▶ [Information]
- Opening Delimiter -

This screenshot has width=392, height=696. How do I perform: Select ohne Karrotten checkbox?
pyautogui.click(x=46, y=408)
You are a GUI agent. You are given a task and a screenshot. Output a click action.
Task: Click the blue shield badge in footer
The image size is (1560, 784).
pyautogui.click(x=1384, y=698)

- Closing Delimiter -
- Opening Delimiter -

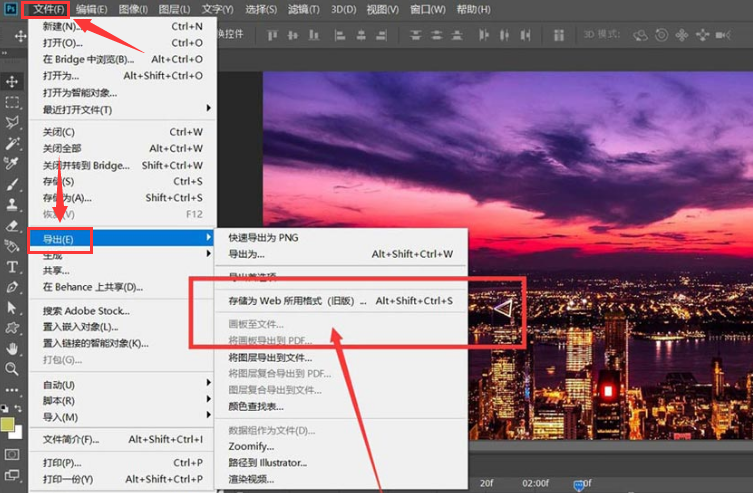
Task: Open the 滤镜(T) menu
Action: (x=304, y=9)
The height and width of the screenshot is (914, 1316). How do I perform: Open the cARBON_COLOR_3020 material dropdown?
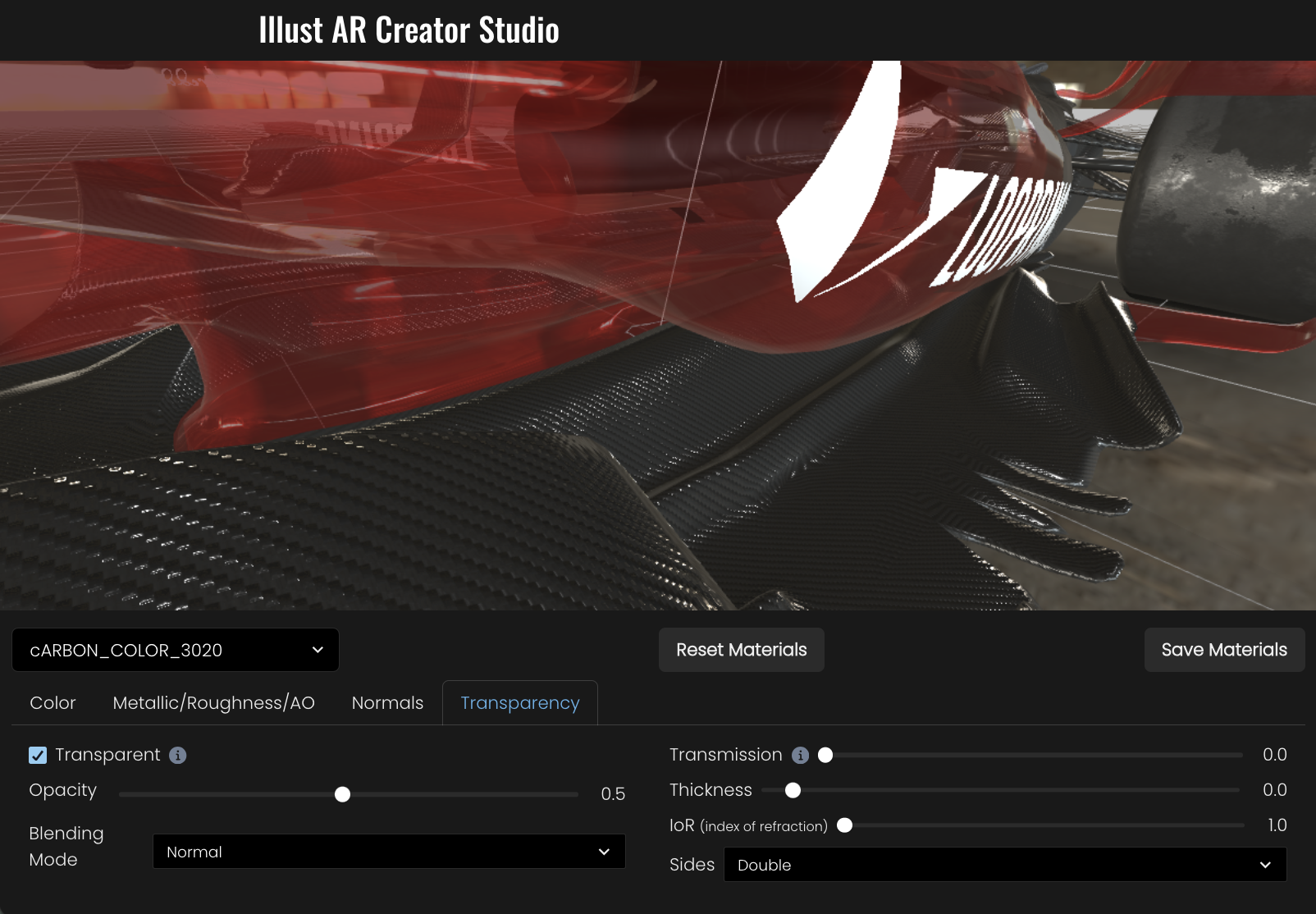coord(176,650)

- Closing Delimiter -
- Opening Delimiter -

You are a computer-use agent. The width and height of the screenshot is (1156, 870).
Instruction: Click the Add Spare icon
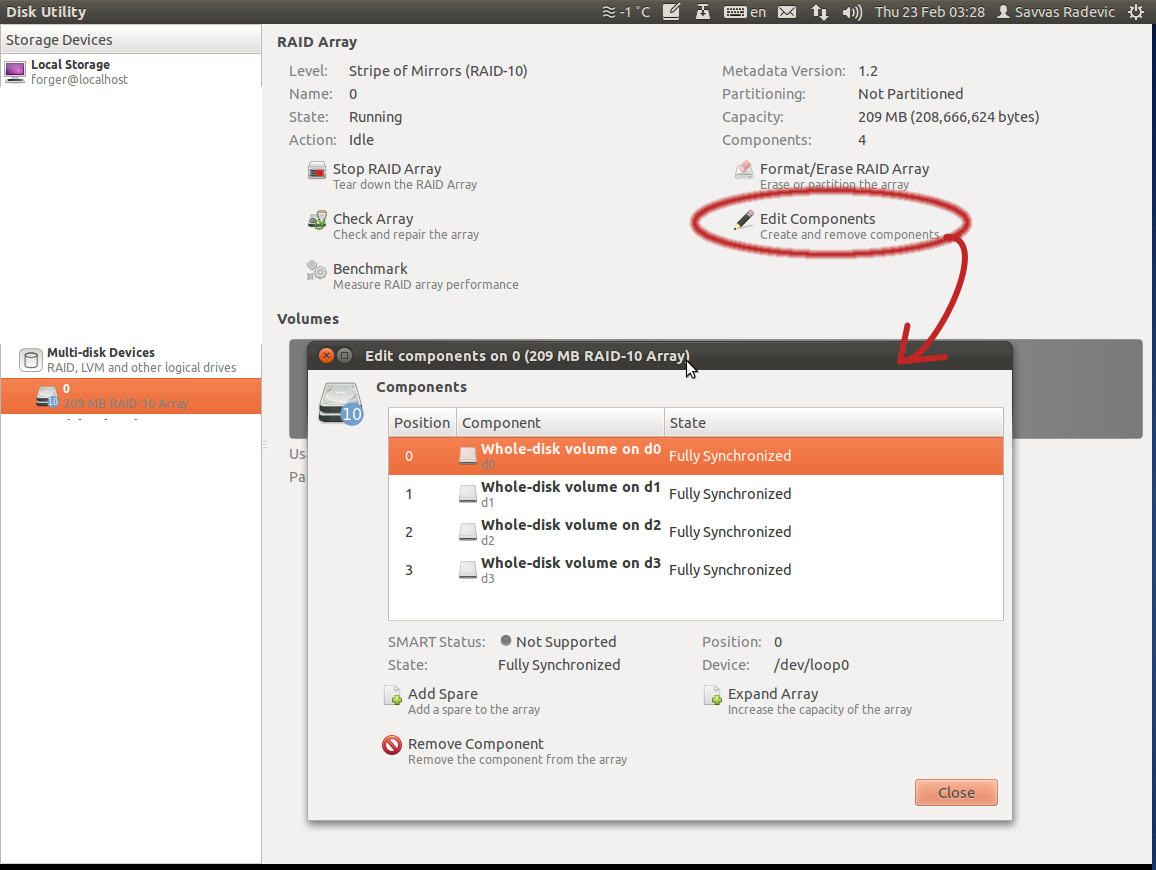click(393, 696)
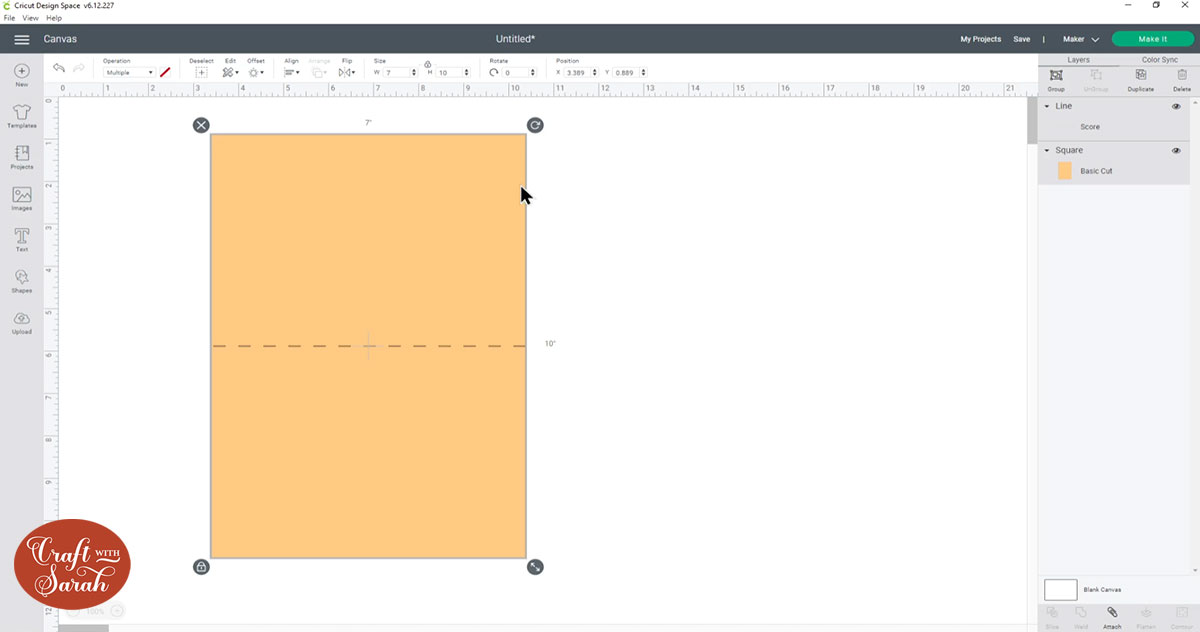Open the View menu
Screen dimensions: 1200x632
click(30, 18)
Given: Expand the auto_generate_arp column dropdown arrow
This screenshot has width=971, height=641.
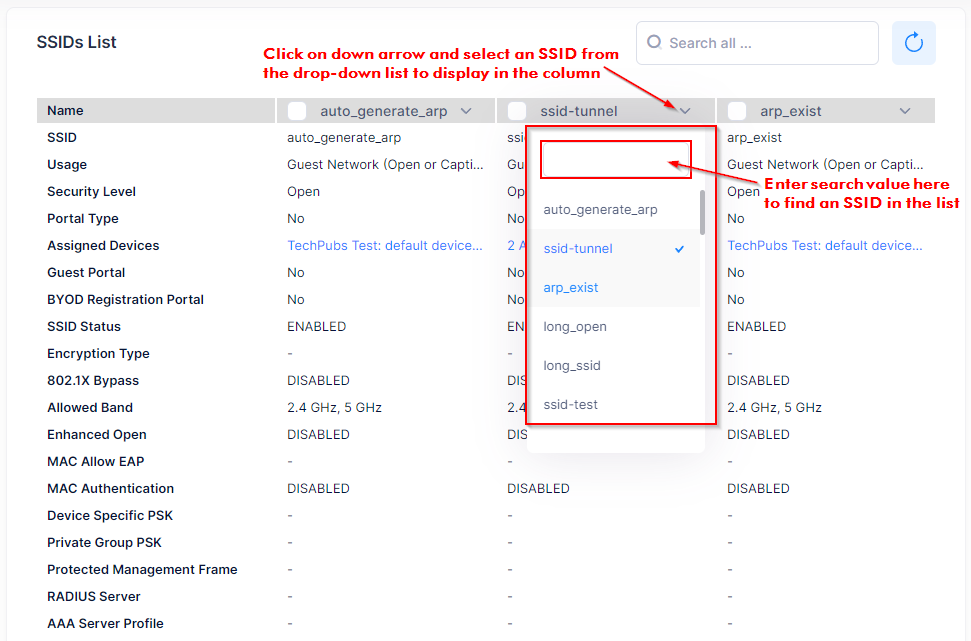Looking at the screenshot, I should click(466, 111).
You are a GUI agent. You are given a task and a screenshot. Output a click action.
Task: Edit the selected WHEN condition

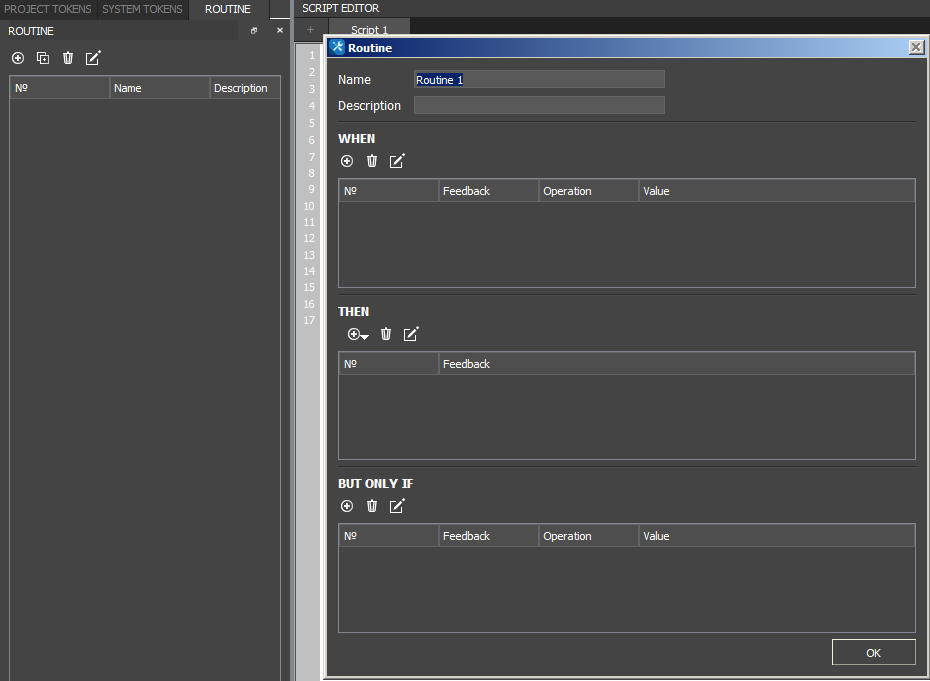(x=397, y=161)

- Closing Delimiter -

▶ [Try it] Go to the line in the material above that contains "This screenshot has width=392, height=696." and copy exactly from there through the line that contains "Task: Click the blue shield badge in footer", stopping after it.

▶ [Task output]
This screenshot has width=392, height=696. How do I perform: Select ohne Karrotten checkbox?
pyautogui.click(x=46, y=408)
You are a GUI agent. You are given a task and a screenshot. Output a click action.
Task: Click the blue shield badge in footer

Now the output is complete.